*** Opening SUPPLIED RECORDS ***

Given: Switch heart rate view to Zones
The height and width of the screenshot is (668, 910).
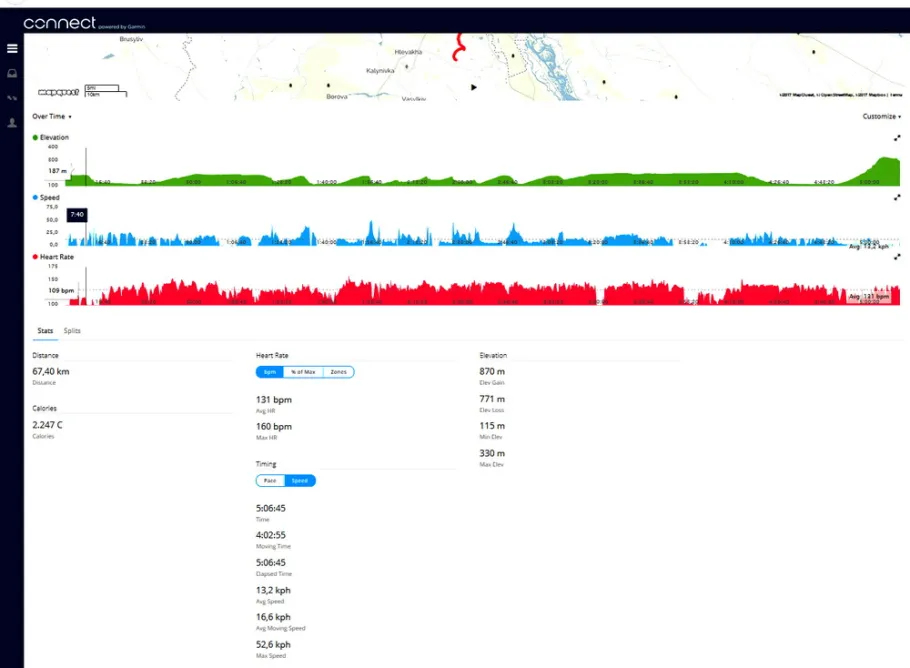Looking at the screenshot, I should point(338,372).
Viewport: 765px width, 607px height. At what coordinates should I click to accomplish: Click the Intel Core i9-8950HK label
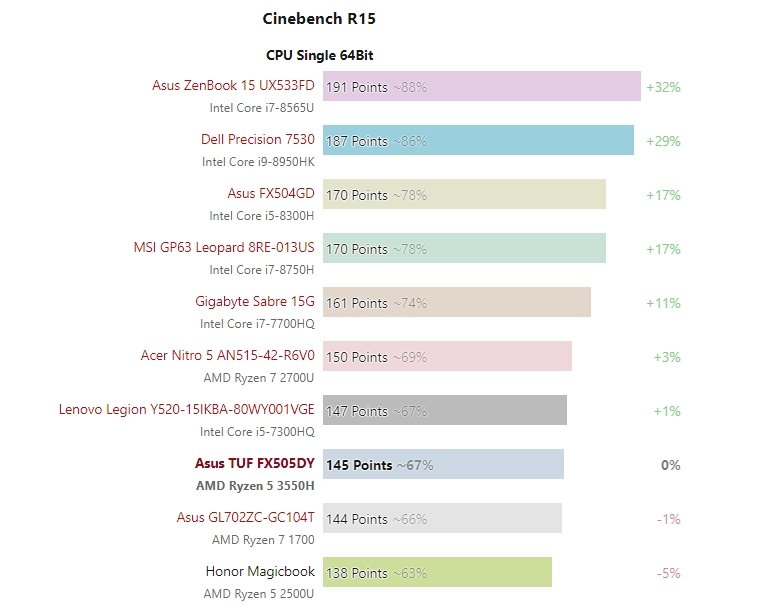(258, 161)
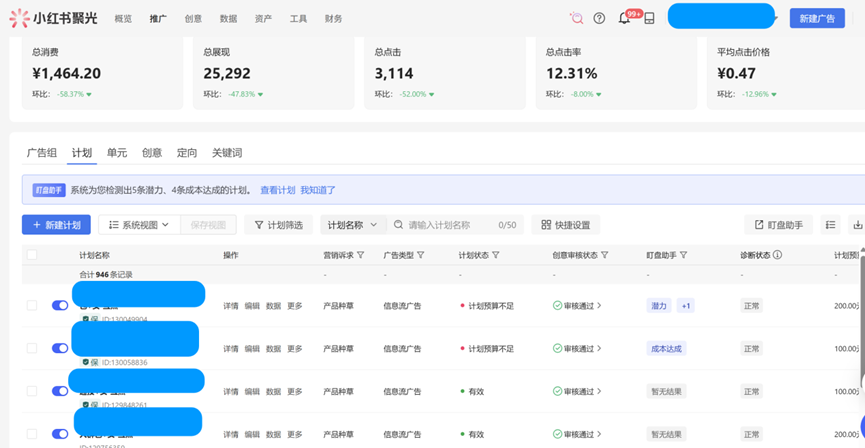Viewport: 865px width, 448px height.
Task: Expand the 系统视图 dropdown
Action: 139,225
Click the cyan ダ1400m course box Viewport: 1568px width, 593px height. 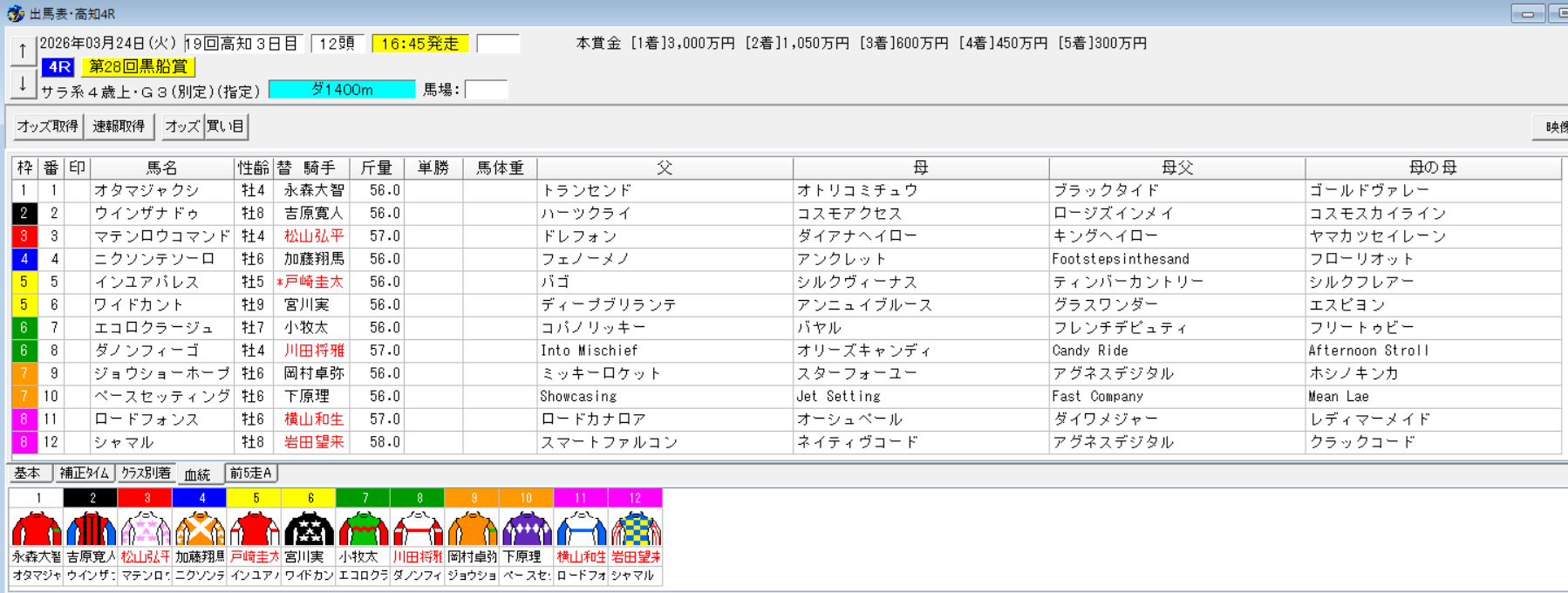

*** Closing SUPPLIED RECORDS ***

# WHAT YOU ARE ASKED TO DO:
Write every line of the data out again exactly, leaving out all images.

# SOLUTION:
Given: Switch heart rate view to Zones
The height and width of the screenshot is (668, 910).
Looking at the screenshot, I should point(338,372).
Viewport: 765px width, 607px height. At what coordinates should I click to accomplish: Click the Intel Core i9-8950HK label
(258, 161)
Viewport: 865px width, 448px height.
Task: Expand the 系统视图 dropdown
Action: 139,225
Click the cyan ダ1400m course box Viewport: 1568px width, 593px height. 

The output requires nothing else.